On 23 October 1965, the first real combat test came at the historic order of General Westmoreland to send the First Team into an air assault mission to pursue and fight the enemy across 2,500 square miles of jungle. Troopers of the 1st Brigade and 1st Squadron, 9th Cavalry swooped down on the NVA 33rd regiment before it could get away from Plei Me. The enemy regiment was scattered in the confusion and was quickly smashed.
On 09 November, the 3rd Brigade joined the fighting. Five days later, on 14 November, the 1st Battalion, 7th Cavalry, reinforced by elements of the 2nd Battalion, air assaulted into the Ia Drang Valley near the Chu Prong Massif. Landing Zone (LZ) X-Ray was "hot" from the start. At LZ X-Ray, the Division's first Medal of Honor in the Vietnam War was awarded to 2nd Lt. Walter J. Marm of the 1st Battalion 7th Cavalry. On 16 November, the remainder of the 2nd Battalion relieved the 1st Battalion at LZ X-Ray, who moved on to set up blocking positions at LZ Albany. The fighting, the most intensive combat in the history of the division, from bayonets, used in hand-to-hand combat, to artillery and tactical air support, including B-52 bombing attacks in the areas of the Chu Pong Mountains, dragged on for three days. With the help of reinforcements and overwhelming firepower, the 1st and 2nd Battalions forced the North Vietnamese to withdraw into Cambodia.
When the Pleiku Campaign ended on 25 November, troopers of the First Team had paid a heavy price for its success, having lost some 300 troopers killed in action, half of them in the disastrous ambush of the 2nd Battalion, 7th Cavalry, at LZ Albany. The troopers destroyed two of three regiments of a North Vietnamese Division, earning the first Presidential Unit Citation given to a division in Vietnam. The enemy had been given their first major defeat and their carefully laid plans for conquest had been torn apart.
The 1st Cavalry Division returned to its original base of operations at An Khe on Highway 19.
Prelude
In late October '65, a large North Vietnamese force attacked the Plei Me Special Forces Camp. Troops of the 1st Brigade of the 1st Cavalry were sent into the battle. After the enemy was repulsed in early November, the 3rd Brigade replaced the 1st Brigade. After three days of patrolling without any contact, Hal Moore's 1st Battalion, 7th Cavalry was ordered to air assault into the Ia Drang Valley on Nov 14, his mission: Find and kill the enemy!
At 10:48 AM, on November 14th, Moore was the first man out of the lead chopper to hit the landing zone, firing his M16 rifle. Little did Moore and his men suspect that FATE had sent them into the first major battle of the Vietnam War between the American Army and the People's Army of Vietnam - Regulars - and into history.

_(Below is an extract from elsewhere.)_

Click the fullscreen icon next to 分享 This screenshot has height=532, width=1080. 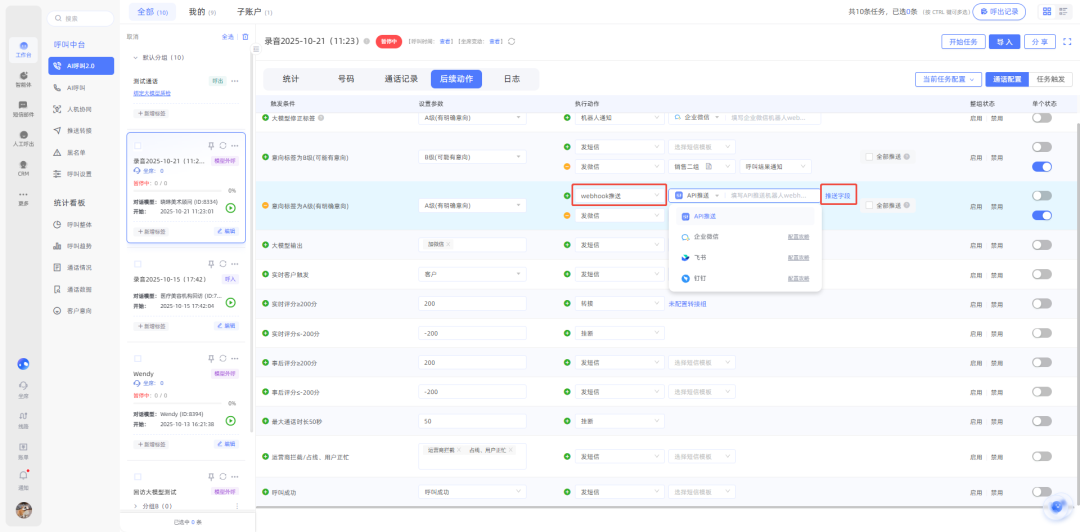(1067, 42)
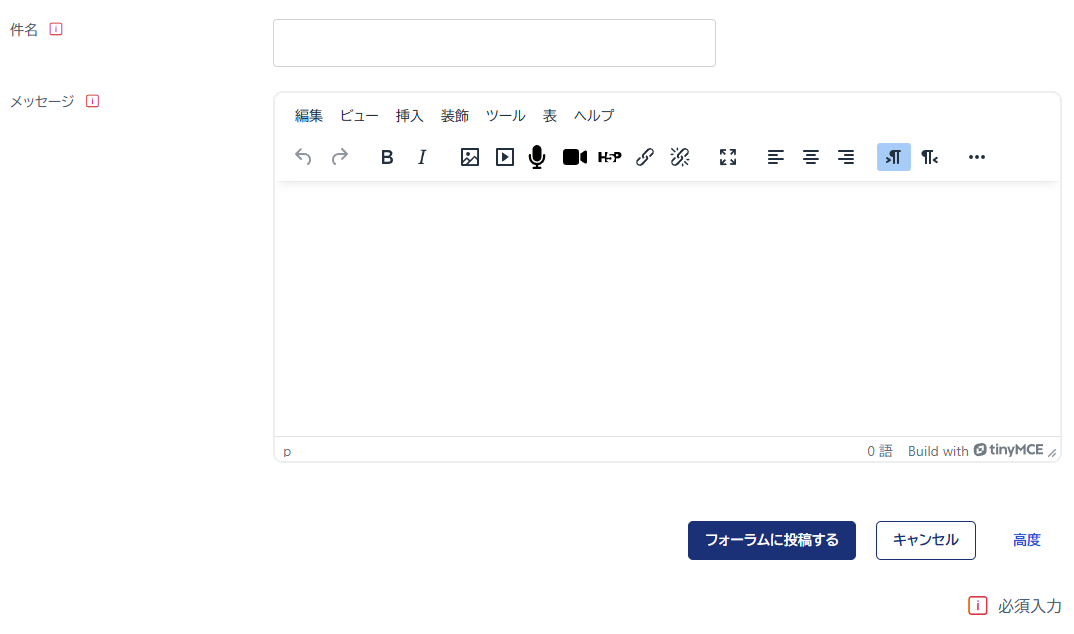Click the Remove link icon
Image resolution: width=1074 pixels, height=634 pixels.
point(680,157)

Do you see the ARVN units mentioned in all these four excerpts? This is a typical example of how the ARVN is treated by the majority of American authors when they write about the Vietnam War. No wonder why the American public has so low an opinion about the ARVN units even to these days.
In light of this trilogy, the outcomes of the battle were more positive when the ground forces were made of ARVN units with fire powers support lend by US units, and were more negative when the ground forces were made up of solely of US units. It looks like the ARVN units had a better grasp of the terrain than the US units, and they knew how to outsmart the NVA better than the US units.